# Collected data

□ □ □ □ □

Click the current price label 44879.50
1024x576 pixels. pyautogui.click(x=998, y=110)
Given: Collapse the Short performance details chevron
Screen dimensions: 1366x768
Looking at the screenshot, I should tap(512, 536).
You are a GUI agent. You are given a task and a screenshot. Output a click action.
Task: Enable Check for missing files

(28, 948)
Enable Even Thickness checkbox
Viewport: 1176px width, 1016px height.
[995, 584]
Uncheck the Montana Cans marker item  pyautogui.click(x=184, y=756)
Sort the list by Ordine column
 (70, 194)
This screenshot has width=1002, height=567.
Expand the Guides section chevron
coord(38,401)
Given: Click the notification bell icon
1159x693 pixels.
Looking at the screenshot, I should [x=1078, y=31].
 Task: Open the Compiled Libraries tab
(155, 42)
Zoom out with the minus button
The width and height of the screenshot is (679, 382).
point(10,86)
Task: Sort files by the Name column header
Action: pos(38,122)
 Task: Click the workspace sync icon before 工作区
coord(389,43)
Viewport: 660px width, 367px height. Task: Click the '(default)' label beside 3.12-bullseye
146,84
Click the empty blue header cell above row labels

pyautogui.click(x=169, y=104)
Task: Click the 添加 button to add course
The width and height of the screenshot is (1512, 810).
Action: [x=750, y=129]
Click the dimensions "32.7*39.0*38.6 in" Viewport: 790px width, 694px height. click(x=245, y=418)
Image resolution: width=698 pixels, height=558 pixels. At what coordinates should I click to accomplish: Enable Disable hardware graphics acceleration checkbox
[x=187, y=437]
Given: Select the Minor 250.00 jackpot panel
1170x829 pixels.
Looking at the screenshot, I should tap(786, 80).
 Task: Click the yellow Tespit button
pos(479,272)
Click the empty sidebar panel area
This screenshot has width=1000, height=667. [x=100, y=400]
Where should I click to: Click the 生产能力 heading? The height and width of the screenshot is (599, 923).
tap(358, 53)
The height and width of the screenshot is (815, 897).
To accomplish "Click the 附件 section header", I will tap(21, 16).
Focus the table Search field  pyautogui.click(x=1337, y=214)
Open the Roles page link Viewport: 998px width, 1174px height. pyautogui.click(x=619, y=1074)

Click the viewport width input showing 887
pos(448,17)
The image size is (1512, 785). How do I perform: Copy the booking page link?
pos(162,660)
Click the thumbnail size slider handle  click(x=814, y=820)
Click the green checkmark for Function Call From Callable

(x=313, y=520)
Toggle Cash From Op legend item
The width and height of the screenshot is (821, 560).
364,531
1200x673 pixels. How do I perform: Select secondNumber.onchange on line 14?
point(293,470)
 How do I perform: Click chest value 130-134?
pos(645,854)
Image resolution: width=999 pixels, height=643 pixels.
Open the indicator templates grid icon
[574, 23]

□ □ □ □ □

# Problem description
Nothing but the lines from the top of the records down to the line with "Zoom out with the minus button" belongs in the answer; repeat them exactly.

# Your solution
Click the current price label 44879.50
1024x576 pixels. pyautogui.click(x=998, y=110)
Given: Collapse the Short performance details chevron
Screen dimensions: 1366x768
Looking at the screenshot, I should tap(512, 536).
You are a GUI agent. You are given a task and a screenshot. Output a click action.
Task: Enable Check for missing files

(28, 948)
Enable Even Thickness checkbox
Viewport: 1176px width, 1016px height.
[995, 584]
Uncheck the Montana Cans marker item  pyautogui.click(x=184, y=756)
Sort the list by Ordine column
 (70, 194)
This screenshot has width=1002, height=567.
Expand the Guides section chevron
coord(38,401)
Given: Click the notification bell icon
1159x693 pixels.
Looking at the screenshot, I should [x=1078, y=31].
 Task: Open the Compiled Libraries tab
(155, 42)
Zoom out with the minus button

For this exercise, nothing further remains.